Bug #12815 Replication breaks if one drops FUNCTION when it is pre-loaded by other thead
Submitted: 25 Aug 2005 23:21 Modified: 27 Sep 2008 14:52
Reporter: Sergey Petrunya
Status: Verified
Category:Server: Replication Severity:S1 (Critical)
Version:5.0.13 OS:Any
Assigned to: Jon Olav Hauglid Target Version:
Triage: Triaged: D2 (Serious)

[25 Aug 2005 23:21] Sergey Petrunya
Description:
Replication may break if one drops FUNCTION in one thread when it is preloaded for
execution in another thread and later is executed by that thread.

This bug is a chopped of sub-problem in BUG#12335. The fix proposal for BUG#12335
contains a way to address this issue but it will break if the slave is restarted while it
has  already-deleted FUNCTION in the cache.

How to repeat:
source include/master-slave.inc;
connection master;
create table t1 (a int);
create table t2 (a char(200));

delimiter //;
create procedure p1()
begin
  declare dummy int;
  while ((select count(*) from t1) < 1) do
    set dummy = sleep(1);
  end while;
end//

create procedure p2()
begin
  select f1();
  
  call p1();
  delete from t1 limit 1;
  
  select f1();
  
  call p1();
  delete from t1 limit 1;
  
  select f1();
end//

create function f1() returns int 
begin
  insert into t2 values('f1-r1');
  return 0;
end// 
delimiter ;//

connection master;
send call p2();

connection master1;
delimiter //;

drop function f1//
create function f1() returns int 
begin
  insert into t2 values('f1-r2');
  return 0;
end// 
insert into t1 values (1) //

call p1()//

drop function f1//
create function f1() returns int 
begin
  insert into t2 values('f1-r3');
  return 0;
end// 
insert into t1 values (1) //

call p1()//

delimiter ;//

connection master;
reap;

select * from t2;

connection slave;
select * from t2;

# Clean up
connection master;
drop table t1;

sync_slave_with_master;

Suggested fix:
We now see the following approaches to fix this:

1) Disallow dropping of SP if it is preloaded for execution by some thread: either return
an error or delay the drop operation (with the goal of not writing it into binlog until it
may be used by some thread)

2) Implement several persistent SP caches on the slave.
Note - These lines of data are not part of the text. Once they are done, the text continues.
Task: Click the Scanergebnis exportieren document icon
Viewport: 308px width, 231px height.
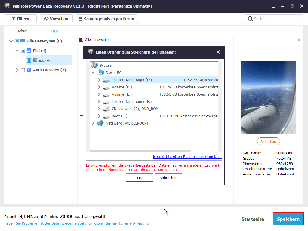Action: [81, 18]
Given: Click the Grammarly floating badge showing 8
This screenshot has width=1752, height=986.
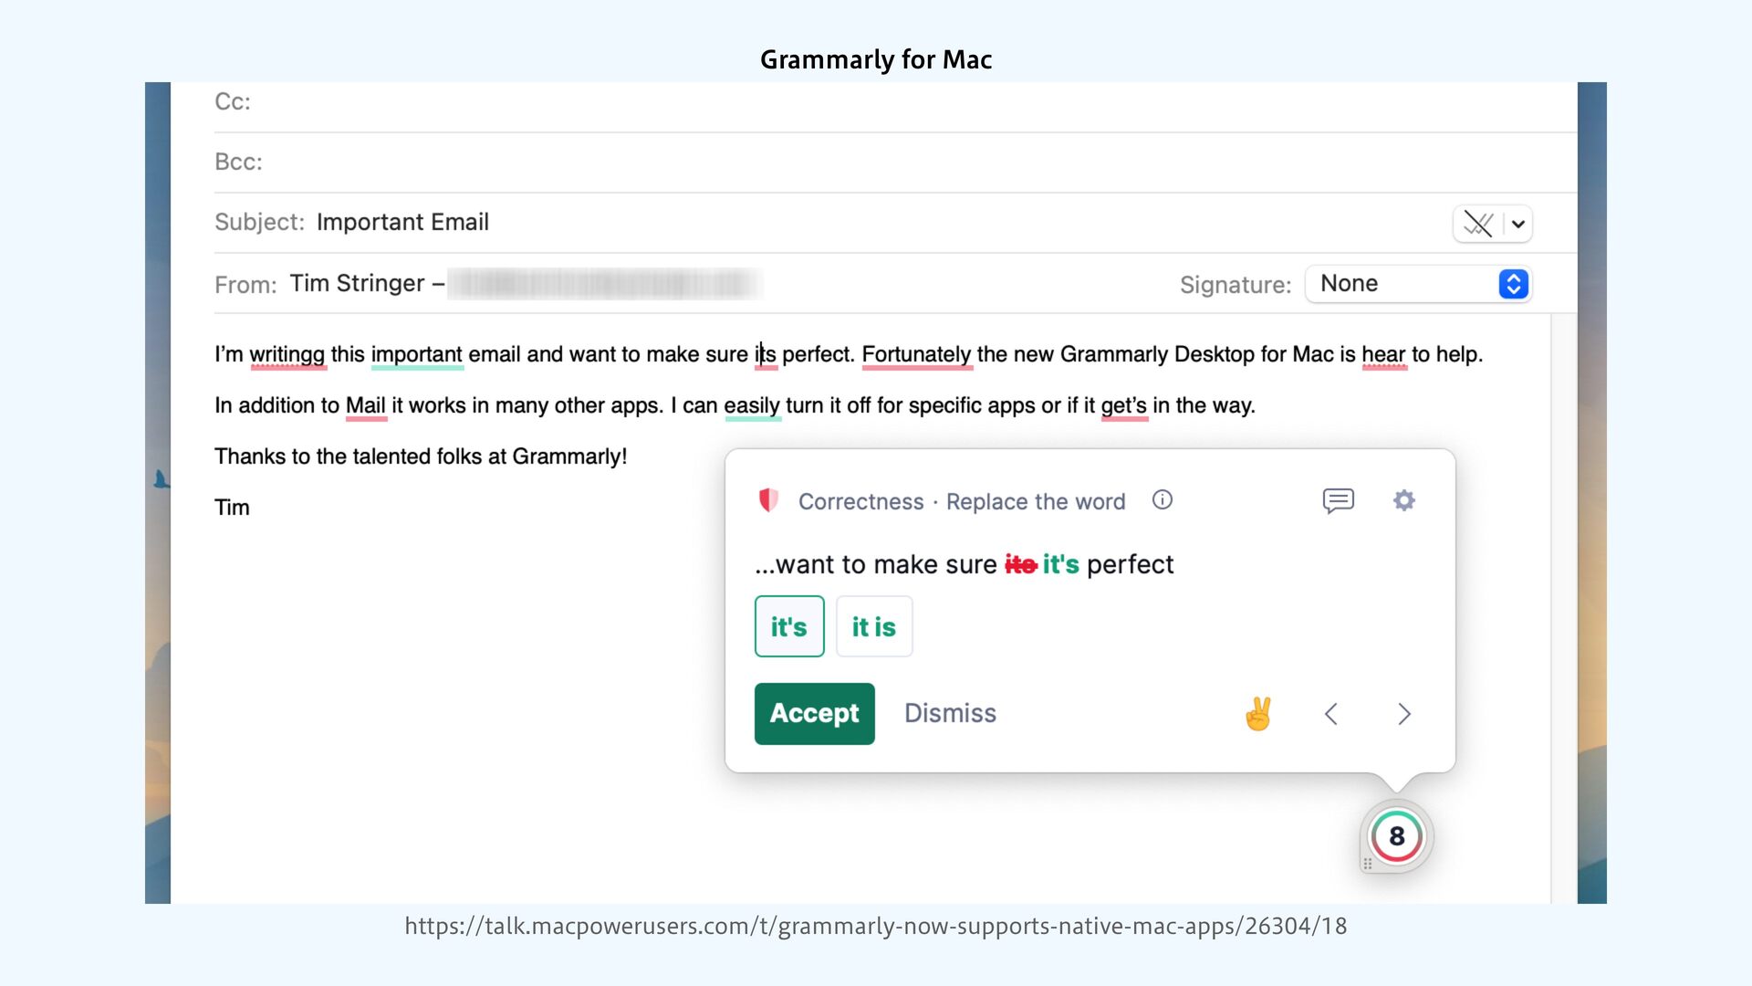Looking at the screenshot, I should point(1396,835).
Basically copy the solution with
temporary tables (have a temporary mysql.proc-like table with additional cache-id
column)

3) Instead of writing DROP FUNCTION|PROCEDURE into the binary log, write RENAME FUNCTION,
use some naming scheme and tweaks with SP qname resolution.
[17 Oct 2005 12:10] Konstantin Osipov
Below is the test case that demonstrates the problem:

source include/master-slave.inc

#
# Case 1. No locks are held for a stored function while it's executed
#
# master
connection master;
create table t1 (a int);
create function f1() returns int return 1;
lock table t1 write;

# master1 
connect (master1,127.0.0.1,root,,test,$MASTER_MYPORT,);
connection master1;
send insert into t1 (a) values (f1());

# master2 
connect (master2,127.0.0.1,root,,test,$MASTER_MYPORT,);
connection master2;
drop function f1; -- goes to binlog
# Of course, if we do not recreate the function the slave will stop
# at execution of the insert, 
create function f1() returns int return 2;

# master 
connection master;
unlock tables;

# master1 
connection master1;
reap;

# check results
connection master;
select * from t1;
sync_slave_with_master;
connection slave;
select * from t1;

This test produces the following .result:
stop slave;
drop table if exists t1,t2,t3,t4,t5,t6,t7,t8,t9;
reset master;
reset slave;
drop table if exists t1,t2,t3,t4,t5,t6,t7,t8,t9;
start slave;
create table t1 (a int);
create function f1() returns int return 1;
lock table t1 write;
 insert into t1 (a) values (f1());
drop function f1;
create function f1() returns int return 2;
unlock tables;
select * from t1;
a
1
select * from t1;
a
2
drop table t1;
drop function if exists f1;

As one can easily see, the slave goes out of sync with master and inserts 2 into t1.
If we don't recreate function f1, the slave will issue an error at insert and stop,
which is a more disastrous manifestation of the problem.
[10 Mar 2006 17:25] Konstantin Osipov
A fix for this bug requires support for object-level read/write locking for all metadata
objects. This is a too big change to be implemented in 5.0.
This bug should be fixed when a new data dictionary is implemented.
[27 Sep 2008 14:52] Konstantin Osipov
This can be fixed now, with new metadata locking.
[22 Aug 11:03] Konstantin Osipov
Duplicate of Bug#30977